• _TEXT EXTRACT_
* * *

So we need some way to ensure that shareable entity is accessed only by one thread at a time. (CONCURRENCY).
Synchronized block
synchronized() block is a way to ensure concurrent access of shareable entity.
First, a small analogy
Suppose There are two-person P1, P2 (threads) a Washbasin (shareable entity) inside a washroom and there is a door (lock).
Now we want one person to use washbasin at a time.
An approach is to lock the door by P1 when the door is locked P2 waits until p1 completes his work
P1 unlocks the door
then only p1 can use washbasin.
syntax.
synchronized(this)
{
SHARED_ENTITY.....
}
"this" provided the intrinsic lock associated with the class (Java developer designed Object class in such a way that each object can work as monitor).
Above approach works fine when there are only one shared entity and multiple threads (1: N).
N shareable entities-M threads
Now think of a situation when there is two washbasin inside a washroom and only one door. If we are using the previous approach, only p1 can use one washbasin at a time while p2 will wait outside. It is wastage of resource as no one is using B2 (washbasin).
A wiser approach would be to create a smaller room inside washroom and provide them one door per washbasin. In this way, P1 can access B1 and P2 can access B2 and vice-versa.

* * *

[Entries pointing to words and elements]

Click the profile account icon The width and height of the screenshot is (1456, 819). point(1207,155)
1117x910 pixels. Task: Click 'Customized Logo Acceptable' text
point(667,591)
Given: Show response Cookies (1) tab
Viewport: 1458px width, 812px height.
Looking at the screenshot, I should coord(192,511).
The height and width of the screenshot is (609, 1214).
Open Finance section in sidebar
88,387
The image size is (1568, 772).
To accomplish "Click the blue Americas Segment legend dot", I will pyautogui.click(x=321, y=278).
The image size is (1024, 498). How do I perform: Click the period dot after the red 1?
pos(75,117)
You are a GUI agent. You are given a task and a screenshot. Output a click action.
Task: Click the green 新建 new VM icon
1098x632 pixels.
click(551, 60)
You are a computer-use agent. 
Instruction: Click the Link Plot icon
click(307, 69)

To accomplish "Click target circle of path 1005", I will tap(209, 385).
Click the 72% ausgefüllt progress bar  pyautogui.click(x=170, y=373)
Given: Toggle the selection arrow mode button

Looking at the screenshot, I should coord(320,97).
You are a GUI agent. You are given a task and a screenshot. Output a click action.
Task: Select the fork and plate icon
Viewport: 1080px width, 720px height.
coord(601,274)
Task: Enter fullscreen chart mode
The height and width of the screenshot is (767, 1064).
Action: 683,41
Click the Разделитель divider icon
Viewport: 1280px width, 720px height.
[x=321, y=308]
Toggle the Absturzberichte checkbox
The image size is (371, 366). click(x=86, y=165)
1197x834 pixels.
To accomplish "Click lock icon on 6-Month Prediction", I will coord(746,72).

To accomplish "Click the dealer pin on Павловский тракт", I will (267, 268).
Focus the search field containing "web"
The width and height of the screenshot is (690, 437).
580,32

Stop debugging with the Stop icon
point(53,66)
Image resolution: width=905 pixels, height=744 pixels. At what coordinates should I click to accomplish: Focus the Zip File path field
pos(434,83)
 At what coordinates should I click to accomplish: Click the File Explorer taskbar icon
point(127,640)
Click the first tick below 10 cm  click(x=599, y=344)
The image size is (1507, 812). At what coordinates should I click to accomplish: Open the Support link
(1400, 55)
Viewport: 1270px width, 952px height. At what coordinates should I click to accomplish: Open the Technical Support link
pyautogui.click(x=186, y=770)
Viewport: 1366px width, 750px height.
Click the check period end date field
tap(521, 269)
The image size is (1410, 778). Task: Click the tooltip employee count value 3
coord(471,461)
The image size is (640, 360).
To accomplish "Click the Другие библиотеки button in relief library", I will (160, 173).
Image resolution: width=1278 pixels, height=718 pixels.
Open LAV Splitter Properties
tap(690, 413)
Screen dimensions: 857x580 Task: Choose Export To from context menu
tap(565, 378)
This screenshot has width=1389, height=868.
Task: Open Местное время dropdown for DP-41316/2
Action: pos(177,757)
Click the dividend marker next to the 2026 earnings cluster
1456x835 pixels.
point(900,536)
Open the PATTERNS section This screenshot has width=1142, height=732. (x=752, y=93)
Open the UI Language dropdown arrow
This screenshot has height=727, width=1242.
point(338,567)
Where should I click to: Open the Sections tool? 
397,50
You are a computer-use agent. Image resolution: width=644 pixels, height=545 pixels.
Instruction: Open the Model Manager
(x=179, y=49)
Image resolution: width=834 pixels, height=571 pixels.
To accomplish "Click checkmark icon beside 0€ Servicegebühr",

* * *

• _WORK TO COMPLETE_
Could you extract the part of the synchronized-block text above, starting with "Synchronized block" and going on through "synchronized(this)"?

• _RESULT OF THE TASK_
Synchronized block
synchronized() block is a way to ensure concurrent access of shareable entity.
First, a small analogy
Suppose There are two-person P1, P2 (threads) a Washbasin (shareable entity) inside a washroom and there is a door (lock).
Now we want one person to use washbasin at a time.
An approach is to lock the door by P1 when the door is locked P2 waits until p1 completes his work
P1 unlocks the door
then only p1 can use washbasin.
syntax.
synchronized(this)